# RECORDS SUPPLIED
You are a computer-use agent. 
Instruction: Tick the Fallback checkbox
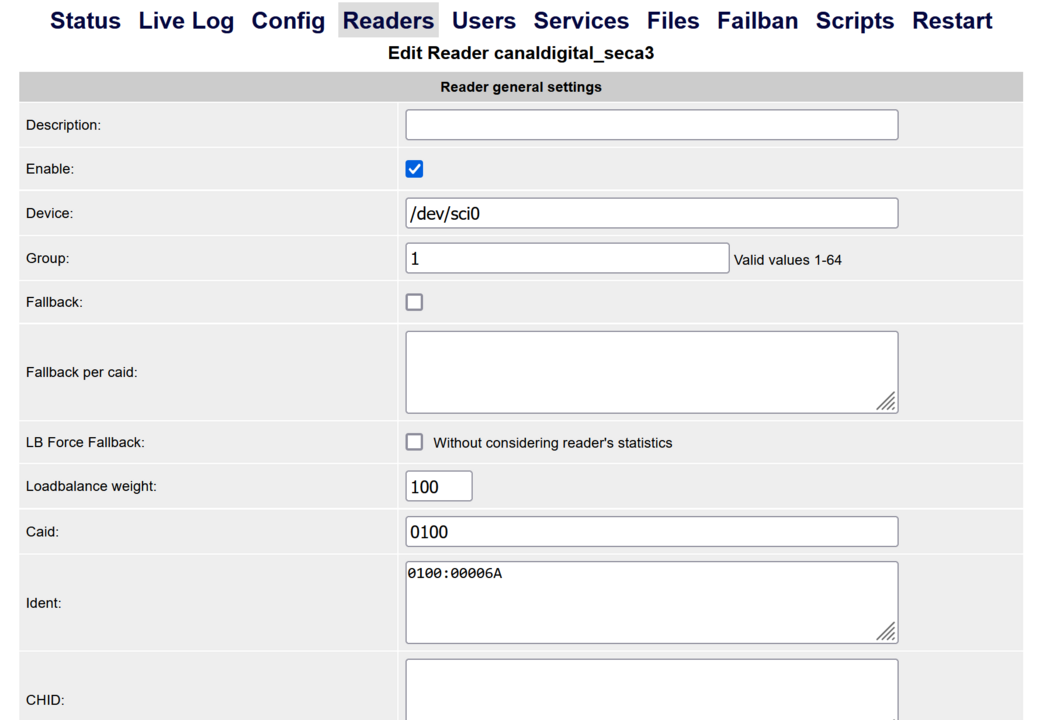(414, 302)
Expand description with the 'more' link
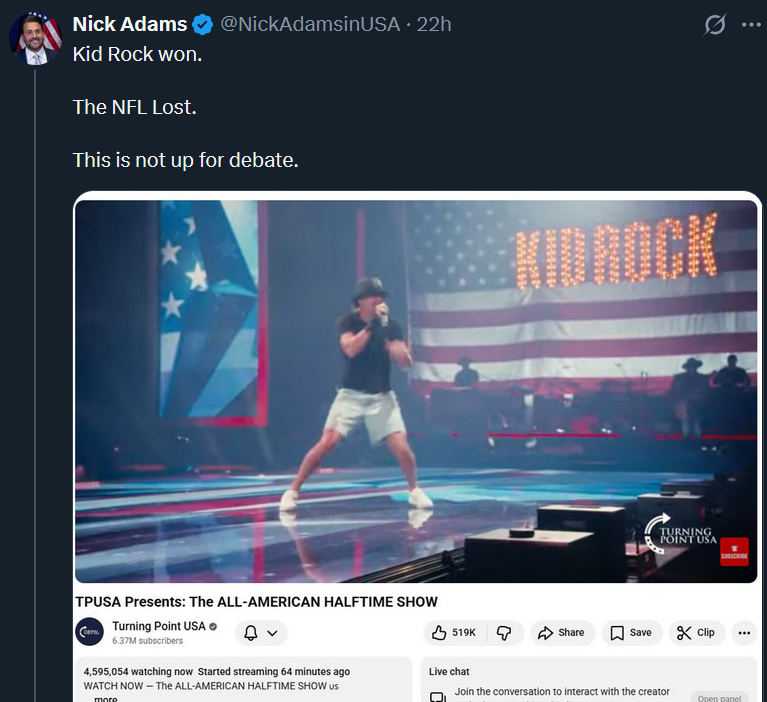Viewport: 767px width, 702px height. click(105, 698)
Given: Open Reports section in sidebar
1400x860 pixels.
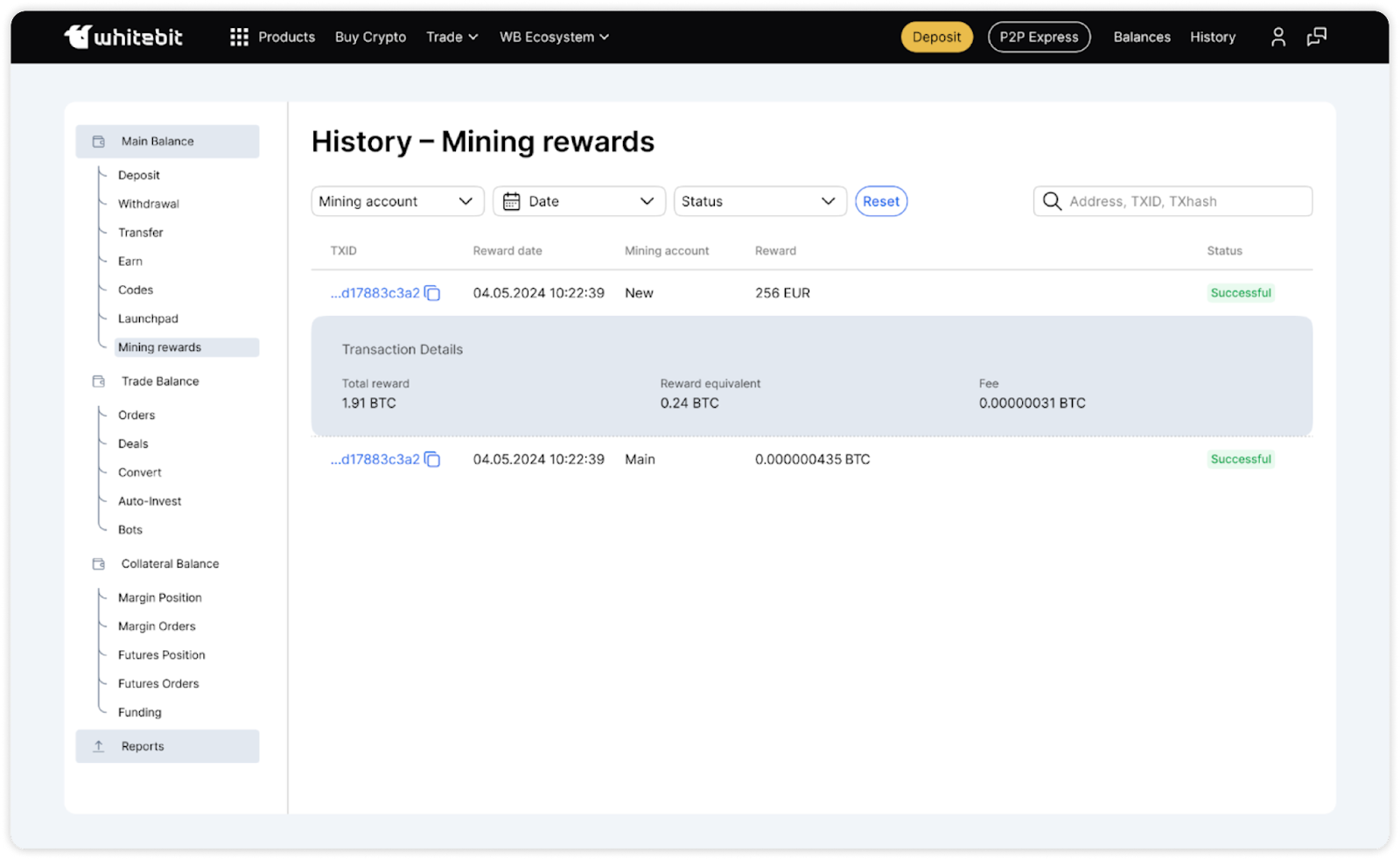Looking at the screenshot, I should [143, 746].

# WORK REQUIRED
Each line above has to be returned exactly. Drop the pictures.

# TASK SOLUTION
You are a computer-use agent. 
Instruction: Tick the Fallback checkbox
(414, 302)
Expand description with the 'more' link
Viewport: 767px width, 702px height. click(105, 698)
Given: Open Reports section in sidebar
1400x860 pixels.
Looking at the screenshot, I should [143, 746].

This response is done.